What the task asks.
Copy these lines over exactly as they appear.

[Data pulled from a collection]
___

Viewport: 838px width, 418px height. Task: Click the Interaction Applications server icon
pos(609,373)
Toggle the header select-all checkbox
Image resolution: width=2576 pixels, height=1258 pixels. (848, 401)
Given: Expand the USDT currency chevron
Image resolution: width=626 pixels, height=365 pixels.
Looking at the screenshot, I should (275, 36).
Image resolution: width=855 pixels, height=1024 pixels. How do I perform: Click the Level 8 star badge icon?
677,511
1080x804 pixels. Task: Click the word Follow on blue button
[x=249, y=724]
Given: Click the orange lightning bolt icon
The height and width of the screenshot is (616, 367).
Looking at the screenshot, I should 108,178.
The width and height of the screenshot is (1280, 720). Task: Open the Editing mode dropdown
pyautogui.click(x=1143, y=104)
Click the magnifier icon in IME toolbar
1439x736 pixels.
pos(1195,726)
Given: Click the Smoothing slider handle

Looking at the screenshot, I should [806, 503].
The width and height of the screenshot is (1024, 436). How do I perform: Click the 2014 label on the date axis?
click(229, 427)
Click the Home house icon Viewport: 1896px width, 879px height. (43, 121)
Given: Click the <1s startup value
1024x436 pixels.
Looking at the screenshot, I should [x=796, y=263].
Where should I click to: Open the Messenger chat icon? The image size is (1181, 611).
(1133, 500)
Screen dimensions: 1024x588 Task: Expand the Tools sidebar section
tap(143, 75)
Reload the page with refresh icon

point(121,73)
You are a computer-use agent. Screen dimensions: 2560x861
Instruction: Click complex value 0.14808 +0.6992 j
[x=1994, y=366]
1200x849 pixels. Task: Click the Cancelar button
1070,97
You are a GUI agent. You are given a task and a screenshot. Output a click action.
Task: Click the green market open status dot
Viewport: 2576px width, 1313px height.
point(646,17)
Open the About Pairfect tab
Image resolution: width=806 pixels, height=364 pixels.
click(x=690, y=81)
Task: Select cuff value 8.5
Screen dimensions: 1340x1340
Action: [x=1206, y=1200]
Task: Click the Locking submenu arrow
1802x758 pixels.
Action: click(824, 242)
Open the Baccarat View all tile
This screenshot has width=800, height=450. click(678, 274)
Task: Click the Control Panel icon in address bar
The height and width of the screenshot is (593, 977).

___

Correct answer.
Viewport: 838px width, 418px height. Task: Click the Interaction Applications server icon
pos(609,373)
Toggle the header select-all checkbox
Image resolution: width=2576 pixels, height=1258 pixels. (848, 401)
Given: Expand the USDT currency chevron
Image resolution: width=626 pixels, height=365 pixels.
Looking at the screenshot, I should (275, 36).
Image resolution: width=855 pixels, height=1024 pixels. How do I perform: Click the Level 8 star badge icon?
677,511
1080x804 pixels. Task: Click the word Follow on blue button
[x=249, y=724]
Given: Click the orange lightning bolt icon
The height and width of the screenshot is (616, 367).
Looking at the screenshot, I should 108,178.
The width and height of the screenshot is (1280, 720). Task: Open the Editing mode dropdown
pyautogui.click(x=1143, y=104)
Click the magnifier icon in IME toolbar
1439x736 pixels.
pos(1195,726)
Given: Click the Smoothing slider handle

Looking at the screenshot, I should [806, 503].
The width and height of the screenshot is (1024, 436). How do I perform: Click the 2014 label on the date axis?
click(229, 427)
Click the Home house icon Viewport: 1896px width, 879px height. (43, 121)
Given: Click the <1s startup value
1024x436 pixels.
Looking at the screenshot, I should [x=796, y=263].
Where should I click to: Open the Messenger chat icon? The image size is (1181, 611).
(1133, 500)
Screen dimensions: 1024x588 Task: Expand the Tools sidebar section
tap(143, 75)
Reload the page with refresh icon

point(121,73)
You are a computer-use agent. Screen dimensions: 2560x861
Instruction: Click complex value 0.14808 +0.6992 j
[x=1994, y=366]
1200x849 pixels. Task: Click the Cancelar button
1070,97
You are a GUI agent. You are given a task and a screenshot. Output a click action.
Task: Click the green market open status dot
Viewport: 2576px width, 1313px height.
point(646,17)
Open the About Pairfect tab
Image resolution: width=806 pixels, height=364 pixels.
click(x=690, y=81)
Task: Select cuff value 8.5
Screen dimensions: 1340x1340
Action: [x=1206, y=1200]
Task: Click the Locking submenu arrow
1802x758 pixels.
Action: click(824, 242)
Open the Baccarat View all tile
This screenshot has width=800, height=450. click(678, 274)
Task: Click the Control Panel icon in address bar
The height and width of the screenshot is (593, 977).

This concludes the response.